UPDATE: <a href= "http://blog.xesoft.com/page/jon.lipsky/20030221#a_good_read_no_truth">Jon Lipsky was contacted by somebody at Sun who claims there are many and major inaccuracies in the above story.

Comments:

At posted this on my blog as well, but I thought I would post it here as well... I was contacted by someone at Sun who points out a few *MAJOR* items in that post that simply aren't true. I think we should all take that supposed "insider" posting as nothing more than an entertaining read and one persons supposed (maybe true, maybe false) view.

Posted by Jon Lipsky on February 21, 2003 at 12:54 PM EST #

This post in entirely unfair. There's some snippets of truth, however its not clear to everyone which is true and which isn't. Yes, the parcplace products was like Swing. The Digitalk was like smalltalk. The IBM version, was like Swing, I don't think it used native widgets. Take a look at Visualage, in no way did it look native. I was in IBM when the first SWT stuff came out (i.e. JFace), it didn't use a native layer, everything was emulated like Swing. Did it look ugly, well it was much better than the Visualage stuff, that's for sure. Anyway, the article makes it appear that the Swing approach was completely broken. That's a completely unfair conclusion.

Posted by Carlos Perez on February 21, 2003 at 06:35 PM EST #

The only thing that the article makes clear is that the so-called "source close to IBM" has a serious grudge against Swing.

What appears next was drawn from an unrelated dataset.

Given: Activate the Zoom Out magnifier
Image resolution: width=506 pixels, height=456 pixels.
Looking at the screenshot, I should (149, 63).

Posted by Dave Johnson on February 21, 2003 at 09:18 PM EST #

There is SOME verifiable truth... I used swing when it was still in the com.sun.* package. It did totally suck. It was a horrible bloated monster. It did get a whole lot better; however its still slow. It is much less buggy. I have to say, the performance is finally acceptable for small applications under jdk 1.4.1_01 though.

Posted by Andy on February 22, 2003 at 07:25 AM EST #

Andy, Acceptable only for small appications?! C'mon, that's also an unfair comment. Take a looke at IDEA and JBuilder, those are both fairly large applications, they work considerably well don't you think? Carlos

Posted by Carlos Perez on February 24, 2003 at 12:25 PM EST #

Carlos: Andy did not say "only small applications," you added the word "only." Neither JBuilder or IDEA (or Eclipse for that matter) are exactly "snappy" UIs.

Posted by Dave Johnson on February 24, 2003 at 01:44 PM EST #

WSAD isn't exactly snappy (I use it all the time). I hear eclipse by itself isn't so bad. That just goes to show that a lot of performance issues are the result of the application not the GUI framework. I will say though that Swing has a tendency to be slow with menu's. Click on a native menu then click on a swing menu and you really notice the difference.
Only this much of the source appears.